14. In Signo Sagitarii 2006 (H. Bayer – Mittelburgenland)
Mode de culture : Achat de raisins, l’entreprise n’est pas propriétaire.
Terroir : Sols à dominante sablo-limoneux sur socle cristallin (schiste et gneiss). Calcaire en proportion limitée. Großlage Hochberg Neckenmarkt
Elevage : En barriques pendant 24 mois
Prix : 30,80 EUR
Beaucoup de race dans ce vin présentant un bouquet ouvert et assez complexe. La bouche est veloutée, l’élevage un peu marqué mais de classe. Une curieuse note sanguine et un peu d’amertume en finale ne gâche pas le plaisir. Un vin construit intelligemment pour plaire au grand nombre tout en ne masquant ni le terroir ni le cépage. De la belle ouvrage où il manque un peu d’envolée pour faire partie des préférés de la soirée.
Au loin : Großlage Hochberg Neckenmarkt
15. Setz 2006 (A. Kollwentz - Neusiedlersee Hügelland)
Mode de culture : raisonnée
Terroir : Sediments et limons fortement calcaires avec traces de schiste. Alt. 180 m— Exposition : SE (Ried Setz Großhöflein)
Elevage : 30 mois en barriques de 225 l.
Prix : 38,00 EUR
Puissance, concentration, complexité, équilibre, élégance. Les éloges ont fusé pour cette bouteille où se combinent à merveille maturité de fruit et architecture d’école. Les tanins sont somptueux et l’élevage de 30 mois en barriques ne se perçoit absolument pas. Texture soyeuse et grande longueur ajoutent au plaisir. Très grand vin. A carafer absolument (en l’occurrence ce fut 3 h)
Ried Setz Großhöflein
16. Mariental 2008 (E. Triebaumer – Neusiedlersee Hügelland)
Mode de culture : raisonnée (bio non certifié)
Terroir : Sediments et limons fortement calcaires sous une couche superficielle d'humus. Alt.150 m— Exposition SE (Ried Mariental Rust / Oggau)
Elevage : En barriques
Prix : 47,00 EUR
Coincé entre deux superbes 2006, cette icône de la viticulture autrichienne a vraisemblablement souffert du voisinage d’autant que le millésime n’est pas du même niveau. Un carafage de 2 h n’a pas réussi à le sortir d’un mutisme sombre.
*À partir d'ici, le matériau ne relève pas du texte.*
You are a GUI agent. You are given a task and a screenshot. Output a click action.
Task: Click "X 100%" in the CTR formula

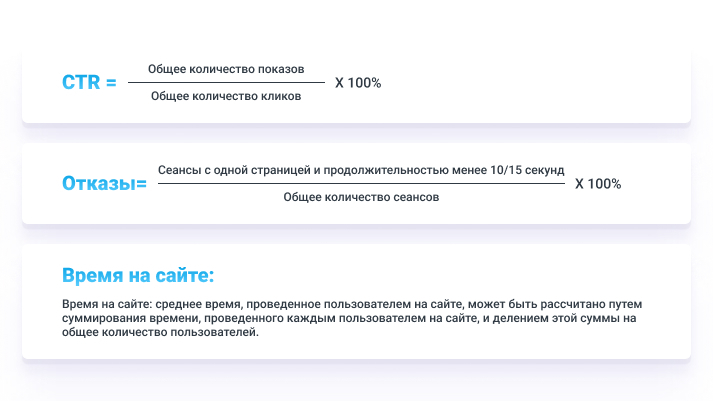[358, 83]
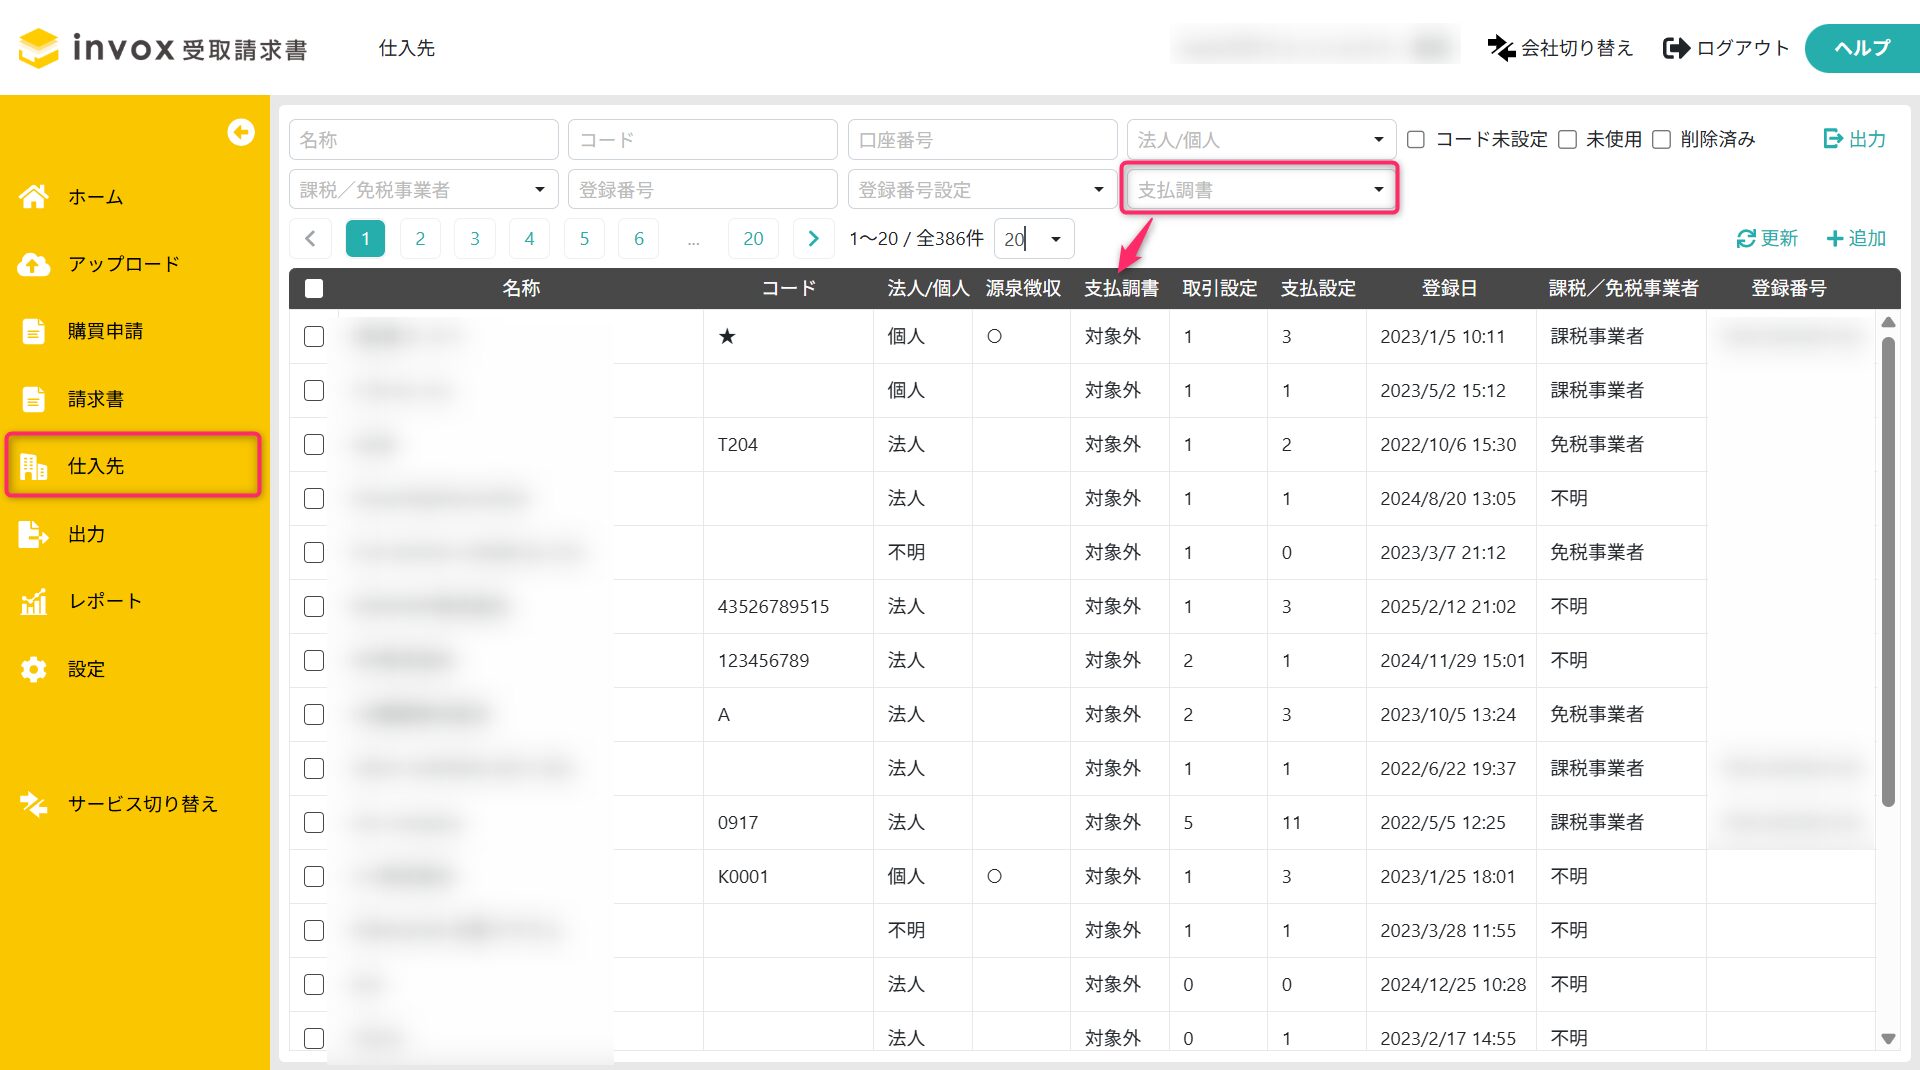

Malgré un beau fruit que l’on pressent plutôt que de le ressentir, un trait de vert qui pourrait lui conférer de la fraîcheur, on reste un peu sur sa faim devant une matière ferme et austère où les tanins accrochent et assèchent légèrement en finale. L’élevage est encore marqué et doit se fondre. L’ensemble ne manque pas de caractère mais bouteille à revoir ultérieurement dans d’autres conditions.
Ried Mariental Rust
17. Kirschgarten 2006 (J. Umathum – Neusiedlersee)
Mode de culture : bio-dynamie
Terroir : Schistes, micaschistes avec inclusions de quartz. Alt.150 m— Exposition SE (Ried Jungerberg Jois)
Elevage : en barriques de 225 l.
Prix : 36,00 EUR
Un des vins les plus fins de la dégustation malgré une puissance peu commune. Le fruit est juteux, la structure d’une grande élégance, la finale longue et complexe légèrement mentholée. Déjà de grande noblesse et de haute volée, on a l’impression que cette bouteille peut encore se développer. Grand vin.
Parcelle en terrasses du Kirschgarten (photo Umathum)
18. Ungerberg 2009 (P. Achs – Neusiedlersee)
Mode de culture : biodynamie
Terroir : Sédiments sablo-limoneux fortement calcaires. Alt.150 m— Exposition SO (Ried Ungerberg Gols)
Elevage : 18 mois en füts de 225 et 300 l
Prix : 37,00 EUR
Il n’est pas évident d’apprécier les blaufränkisch du domaine aussi jeunes tant ils se livrent difficilement. On perçoit sans peine le potentiel mais la complexité aromatique fait défaut. C’est compact, puissant quoique contenu, avec un fruit pur et une matière tactilement superbe. La classe et futur grand vin. Carafé 4 h malgré tout…
Ried Ungerberg Gols
19. Kekfrankos Reserve Spern Steiner 2004 (Weninger – Sopron / Hongrie)
Mode de culture : bio-dynamie
Terroir : Braunerde très cailouteux sur socle de schistes et de gneiss clair. Pas de calcaire. Alt.150 m— Exposition SO (Ried Spern Steiner Balf)
Elevage : 16 mois en barriques de 225 l
Prix : 31,00 EUR
Un vin fondu et fondant au fruit toujours bien présent derrière d’entêtantes notes fumées. C’est soyeux et un peu acidulé en bouche avec une petite trace d’alcool plus sensible que sur les autres vins. A boire. Encore excellent aujourd’hui, il pourrait entamer prochainement sa phase descendante.
20 et 21. Perwolff 2006 vs Perwolff 1999 (R. Krutzler – Südburgenland)
Mode de culture : raisonnée (NB la cuvée reçoit parfois entre 2 et 7 % de cabernet sans que cela ne marque le vin)
Terroir : Schistes gris et verts, limons très ferrugineux (Reihburg Eisenberg) / limons mi-lourds (Weinberg Deutsch Schützen) Alt. 315-295 m— Exposition : SSO / S
Elevage : 22 mois en barriques de 500 l
Prix : 38,00 EUR
Les vins sont servis en parallèle. Tous deux sont magnifiques d’énergie interne, d’équilibre et d’élégance. Le 2006 est droit, puissant et épicé, le 1999 plus fondu et la patine de l’âge compense par sa complexité accrue une trame un peu plus légère. Deux bouteilles à la personnalité affirmée et sans esbroufe comme un dessin à la pointe sèche. Les mots sont inutiles. Très grand vin.
Ried Weinberg Deutsch-Schützen
Un vin était bouchonné grave : Moric Lutzmannsburg Alte Reben 2001. Dommage car Roland Velich a voulu retrouver par la création de ce projet le goût originel du cépage qu'il estimait quelque peu devoyé...
C'est surtout regrettable intellectuellement : le vin, goûté il y a un mois, souffrait un peu d'un millésime qui n'est pas le meilleur de la décennie et manquait un peu de définition; il ne se démarquait pas en tout de ce que proposent aujourd'hui d'autres domaines.
J'espère que ce (long) compte rendu pourra éveiller une certaine curiosité de la part des amateurs.